No difference was observed between intervention and control groups in the proportion of households that did not have a latrine at baseline and the proportion that had one at endline. Physical opportunity, ability, and social norms behavioral scores were all significant predictors of latrine use (favorable scores were associated with latrine use). Scores for motivation, risk perception, and self-regulation were not. Scores were similar at baseline and endline for all behavioural determinants.
The intervention had an incremental cost-effectiveness ratio of 47.05 USD per household – that is, a cost of 47.05 USD to improve latrine use of one household that experiences some level of exposure to the intervention.
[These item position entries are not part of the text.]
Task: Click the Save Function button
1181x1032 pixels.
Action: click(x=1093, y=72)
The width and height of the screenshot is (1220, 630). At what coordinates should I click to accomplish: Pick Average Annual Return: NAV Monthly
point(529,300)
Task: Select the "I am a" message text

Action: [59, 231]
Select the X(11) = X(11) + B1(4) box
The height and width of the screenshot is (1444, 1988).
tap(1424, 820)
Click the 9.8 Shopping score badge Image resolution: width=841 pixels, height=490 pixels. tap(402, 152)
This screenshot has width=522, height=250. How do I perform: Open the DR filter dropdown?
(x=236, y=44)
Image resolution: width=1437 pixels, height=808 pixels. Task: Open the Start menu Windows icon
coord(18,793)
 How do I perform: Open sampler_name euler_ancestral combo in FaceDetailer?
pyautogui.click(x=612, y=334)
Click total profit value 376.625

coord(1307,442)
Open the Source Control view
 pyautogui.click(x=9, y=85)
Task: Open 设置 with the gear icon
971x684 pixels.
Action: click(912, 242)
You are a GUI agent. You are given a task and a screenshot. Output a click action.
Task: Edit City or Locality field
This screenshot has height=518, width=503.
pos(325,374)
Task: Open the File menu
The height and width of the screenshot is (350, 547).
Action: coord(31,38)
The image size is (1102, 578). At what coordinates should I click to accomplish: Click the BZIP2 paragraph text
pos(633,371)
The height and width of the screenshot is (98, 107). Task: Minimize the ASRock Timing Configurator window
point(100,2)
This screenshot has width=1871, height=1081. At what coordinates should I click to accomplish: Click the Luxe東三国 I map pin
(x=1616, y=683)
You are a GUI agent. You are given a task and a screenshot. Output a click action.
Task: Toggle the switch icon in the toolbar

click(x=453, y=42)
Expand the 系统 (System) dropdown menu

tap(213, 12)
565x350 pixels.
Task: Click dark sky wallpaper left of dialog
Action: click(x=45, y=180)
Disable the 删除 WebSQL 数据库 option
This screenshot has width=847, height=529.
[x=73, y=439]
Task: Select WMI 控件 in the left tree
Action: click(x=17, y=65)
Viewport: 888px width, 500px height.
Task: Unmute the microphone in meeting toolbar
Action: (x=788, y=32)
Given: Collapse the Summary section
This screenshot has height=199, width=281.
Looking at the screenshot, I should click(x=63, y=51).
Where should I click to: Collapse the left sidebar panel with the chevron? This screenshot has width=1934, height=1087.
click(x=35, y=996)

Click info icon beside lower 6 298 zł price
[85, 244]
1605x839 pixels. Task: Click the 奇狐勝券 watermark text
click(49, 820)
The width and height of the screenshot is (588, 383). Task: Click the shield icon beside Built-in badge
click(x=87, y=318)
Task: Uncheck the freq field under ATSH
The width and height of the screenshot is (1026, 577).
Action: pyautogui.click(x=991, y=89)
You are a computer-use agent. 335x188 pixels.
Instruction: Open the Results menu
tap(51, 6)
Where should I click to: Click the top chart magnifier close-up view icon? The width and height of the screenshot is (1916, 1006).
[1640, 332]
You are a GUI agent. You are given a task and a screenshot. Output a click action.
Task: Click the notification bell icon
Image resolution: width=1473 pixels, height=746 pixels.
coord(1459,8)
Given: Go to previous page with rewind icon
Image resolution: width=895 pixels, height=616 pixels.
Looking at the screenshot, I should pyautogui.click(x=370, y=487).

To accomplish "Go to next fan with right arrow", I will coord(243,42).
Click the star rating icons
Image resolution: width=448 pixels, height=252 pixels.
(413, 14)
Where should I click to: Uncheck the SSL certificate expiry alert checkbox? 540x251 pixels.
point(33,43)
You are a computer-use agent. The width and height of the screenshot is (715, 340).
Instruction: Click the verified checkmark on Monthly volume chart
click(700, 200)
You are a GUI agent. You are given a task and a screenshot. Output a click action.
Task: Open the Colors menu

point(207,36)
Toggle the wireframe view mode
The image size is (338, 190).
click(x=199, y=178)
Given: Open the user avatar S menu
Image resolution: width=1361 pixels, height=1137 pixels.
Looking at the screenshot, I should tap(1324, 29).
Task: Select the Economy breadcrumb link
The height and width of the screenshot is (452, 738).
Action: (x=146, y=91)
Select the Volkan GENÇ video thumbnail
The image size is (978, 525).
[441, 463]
Implications for implementers
The intervention did not reach all eligible participants. Implementers need to invest time in understanding village dynamics that may influence program delivery to ensure all are able to access and participate in intervention activities.
Implications for policy and practice
The intervention influenced latrine uptake, but efforts are needed to sustain uptake. Latrine use should be viewed as a long-term, continuous investment. In addition to further investment to change behavior of non-latrine users, the government should invest in strategies to enable and motivate continued use.
Implications for further research
Researchers should investigate strategies for maintaining latrine use behaviour, and conduct qualitative research and rigorous process evaluations to gain a rich understanding of how interventions are implemented and perceived, and what opportunities exist for improvement.
CARUSO, B. A., SCLAR, G. D., ROUTRAY, P., MAJORIN, F., NAGEL, C. & CLASEN, T. 2019. A cluster-randomized multi-level intervention to increase latrine use and safe disposal of child feces in rural Odisha, India: the Sundara Grama research protocol. BMC Public Health, 19, 322.